Pourquoi des échelles de temps si longues ? Un plasma de fusion est très turbulent et il est nécessaire de comprendre ces effets et stabiliser le plasma. ITER est une machine d’une taille d’environ 30mx30m (dimensions du cryostat) dont les composants sont extrêmement complexes, massifs mais fabriqués et assemblés avec des tolérances très faibles. Beaucoup de ces composants n’ont jamais été construits auparavant, ce qui nécessite beaucoup de développement et donc de temps.
La route vers une production massive d’électricité reste longue en raison de verrous scientifiques et technologiques
En parallèle, des entreprises privées se sont lancées dans l’aventure (http://julien.hillairet.free.fr/wiki/doku.php?id=list_of_fusion_startups) avec différents concepts de confinement, mais partageant toutes l’ambition d’accélérer le développement de la fusion. L’une de ces entreprises (CFS, une spin-off du MIT) a attiré l’attention du fond d’investissement Breakthrough Energy Ventures auquel contribuent entre autre Bill Gates et Jeff Bezos. Même si l’une de ces entreprises réussissait à démontrer la production d’énergie plus tôt qu’ITER, la route vers une production massive d’électricité reste longue, faisant de la fusion une énergie pour la deuxième moitié de ce siècle au plus tôt.

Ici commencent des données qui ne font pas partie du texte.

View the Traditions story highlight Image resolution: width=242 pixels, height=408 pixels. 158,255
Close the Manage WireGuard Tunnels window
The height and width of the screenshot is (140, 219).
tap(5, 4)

Il reste en effet plusieurs verrous scientifiques et technologiques à dépasser parmi lesquels on peut citer le développement de matériaux pouvant résister aux conditions extrêmes de la fusion ou la maîtrise de la production de tritium (un réacteur de fusion devra produire plus de tritium qu’il n’en consomme). De nouveaux aciers, dits à faible activation, sont en développement afin d’améliorer leur résistance aux forts bombardements neutroniques. ITER testera plusieurs concepts de production de tritium permettant de développer un système essentiel pour un futur réacteur.
Aussi prometteuse soit-elle, et bien que souvent citée comme une solution ultime pour la production d’énergie, la fusion ne pourra pas contribuer à la transition énergétique nécessaire pour respecter les objectifs de la COP21 (d’autant plus qu’elle ne produirait « que » de l’électricité, soit environ un quart du problème des émissions de gaz à effet de serre aujourd’hui). Sa maîtrise n’en resterait pas moins un succès scientifique et technologique majeur.
Greg De Temmerman est chercheur sur le projet ITER et travaille sur les problématiques d’interaction entre le plasma et les matériaux.